— start Information supplied —

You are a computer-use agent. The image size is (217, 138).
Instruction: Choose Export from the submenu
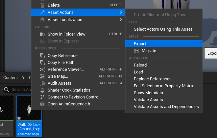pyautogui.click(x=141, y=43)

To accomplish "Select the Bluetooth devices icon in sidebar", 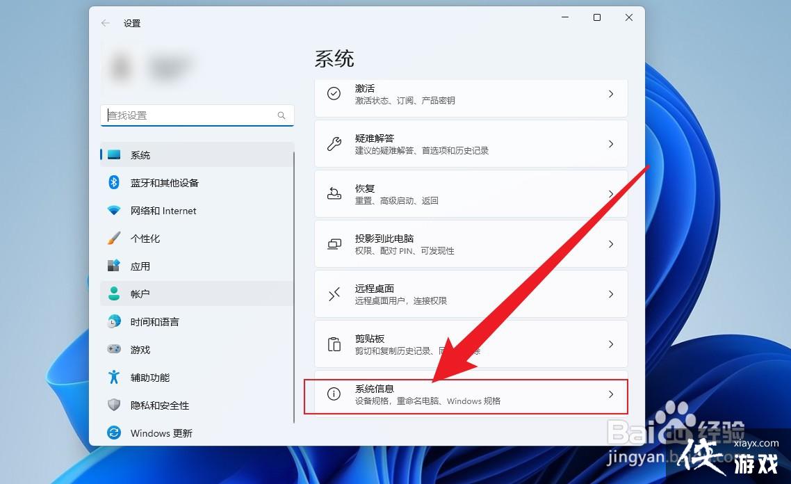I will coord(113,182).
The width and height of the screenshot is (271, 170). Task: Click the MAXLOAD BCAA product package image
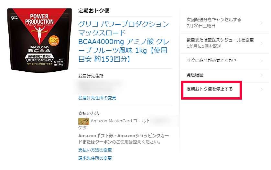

— end Information supplied —
— start Information supplied —

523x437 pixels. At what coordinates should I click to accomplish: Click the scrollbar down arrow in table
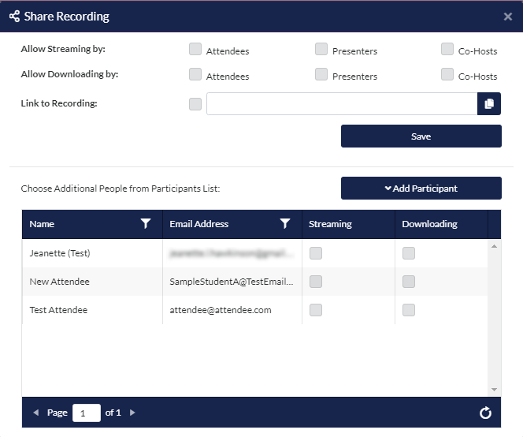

— end Information supplied —

▶ _The problem_: Pull out each of the lines above that contains the word "image", matching case exactly.

▶ _Complete answer_:
You are a computer-use agent. The image size is (217, 138).
The width and height of the screenshot is (271, 170). Task: Click the MAXLOAD BCAA product package image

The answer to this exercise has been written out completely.